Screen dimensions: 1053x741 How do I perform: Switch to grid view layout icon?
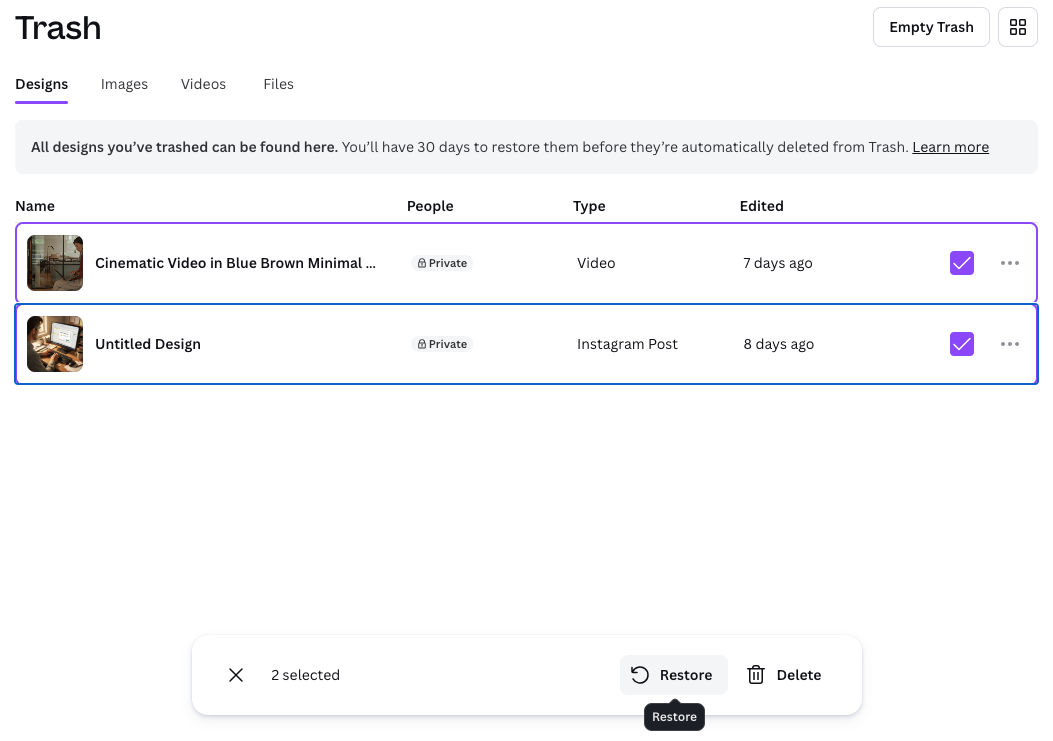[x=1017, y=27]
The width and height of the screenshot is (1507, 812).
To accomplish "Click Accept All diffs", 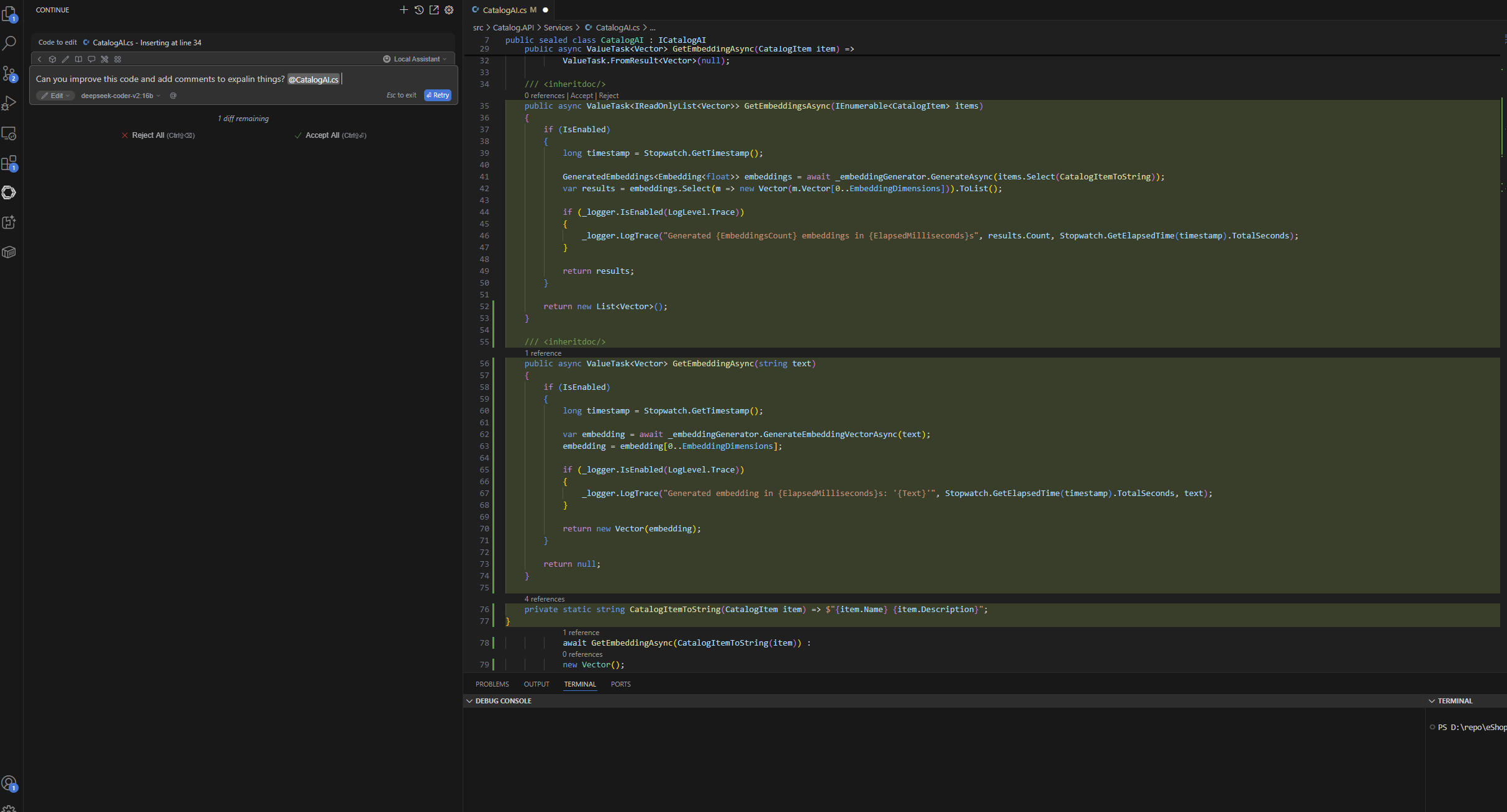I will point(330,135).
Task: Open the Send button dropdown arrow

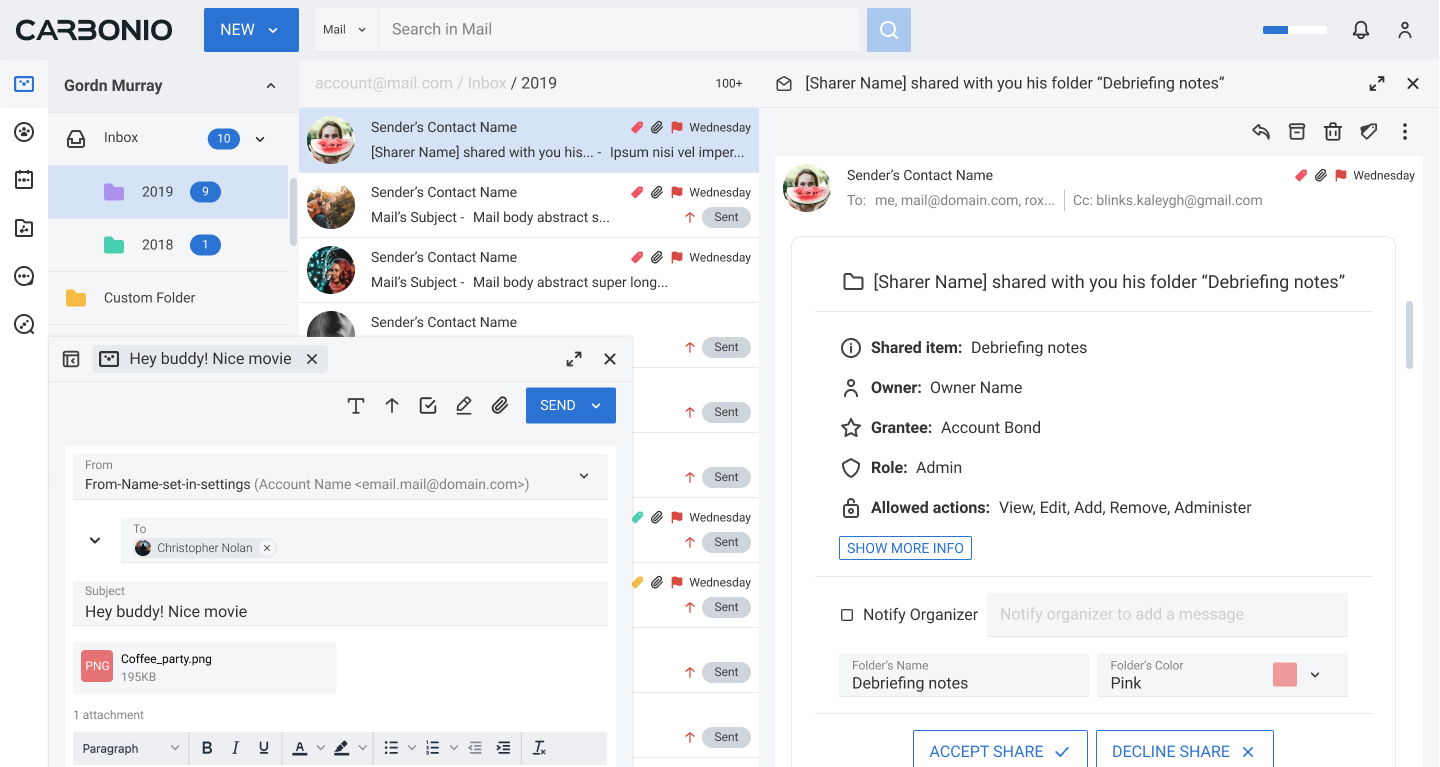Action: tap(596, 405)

--

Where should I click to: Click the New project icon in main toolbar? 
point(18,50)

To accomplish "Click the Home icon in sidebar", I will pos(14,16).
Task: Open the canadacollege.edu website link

WORK REQUEST: Set down again, word for word, the stretch of records from the line with "Where should I" to the line with "Task: Open the canadacollege.edu website link", both of those lines included.

EXERCISE OUTPUT:
Where should I click to: Click the New project icon in main toolbar? 
point(18,50)

To accomplish "Click the Home icon in sidebar", I will pos(14,16).
Task: Open the canadacollege.edu website link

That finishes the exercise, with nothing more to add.